# Tutorial 5: Building an Email Search Agent

This tutorial walks through a complete, real-world use case: building and training an agent that can search a database of emails to answer user questions. This example, located in `examples/07_email_search_agent/`, demonstrates many of ToolBrain's advanced features, including custom tools, complex reward functions, and a full experiment workflow.

## The Goal

We will build an agent that can intelligently use two tools, `search_emails` and `read_email`, to navigate the Enron email dataset and find answers to questions like "When is Shari's move to Portland targeted for?"

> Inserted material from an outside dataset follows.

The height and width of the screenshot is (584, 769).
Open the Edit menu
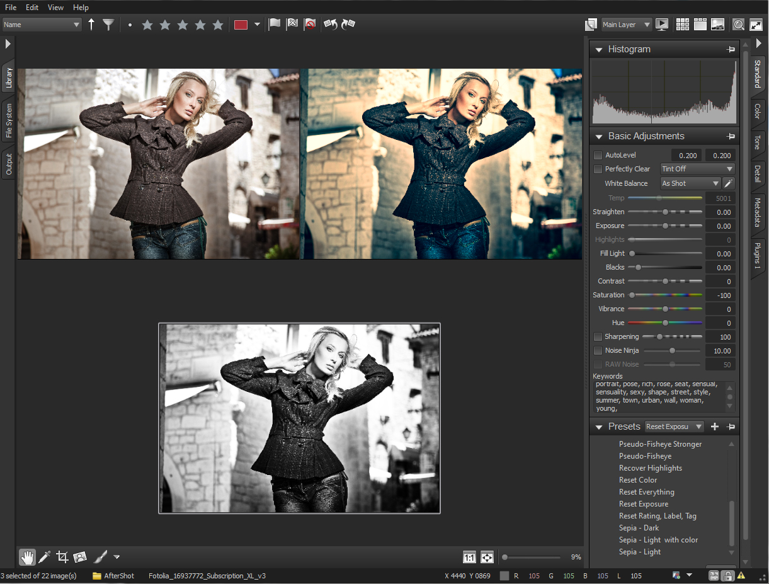click(32, 8)
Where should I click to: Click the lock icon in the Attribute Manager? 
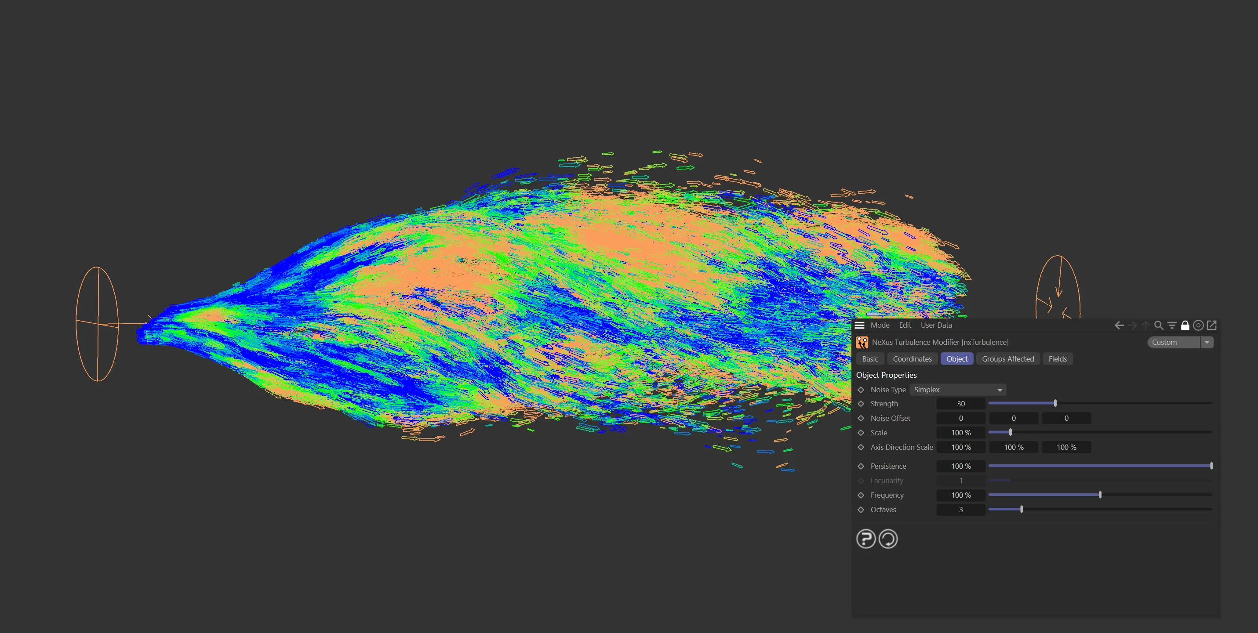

This is a multi-step reasoning task. The agent must first devise a search query, execute it, read the relevant email(s), and then synthesize an answer.

## Step 1: Setting Up the Environment

First, we need to set up the email database. The Enron email dataset will be downloaded from Hugging Face and loaded into a local SQLite database.

Run the setup script from the project root:

```bash
python -m examples.07_email_search_agent.1_setup_enron_environment
```

This script will create the file `data/enron_emails.db`, which the agent's tools will interact with.

## Step 2: The Tools of the Trade

The agent's capabilities are defined in `examples/07_email_search_agent/email_tools.py`. It has two primary tools:

1.  **`search_emails(...)`**: This tool performs a keyword search on the email database. It can filter by sender, recipient, and date. It returns a list of matching emails with their `message_id` and a short `snippet`.

2.  **`read_email(message_id: str)`**: This tool takes a `message_id` from a search result and retrieves the full content of that email, including the subject, sender, recipients, and body.

These tools work in tandem, mimicking how a human would use a search engine: search first, then click to read.

## Step 3: The Training Script

The core of this example is `2_run_training_experiments.py`. This script orchestrates the entire training and evaluation process. Let's look at the key parts.

### Configuration (`config.py`)

All important parameters are stored in `config.py`. This includes:
- `BASE_MODEL_ID`: The language model to be fine-tuned.
- `JUDGE_MODEL_ID`: The LLM to use for the `art_judge` reward function.
- `GRPO_CONFIG` and `DPO_CONFIG`: Hyperparameters for each learning algorithm.
- `SYSTEM_PROMPT_TEMPLATE`: A detailed prompt that sets the context for the agent.

### Custom Reward Functions (`custom_rewards.py`)

This use case introduces two custom reward functions:

1.  **`reward_f1_score`**: A fast, lexical-based reward that calculates the F1 score between the agent's answer and the ground truth. It's objective but can be brittle.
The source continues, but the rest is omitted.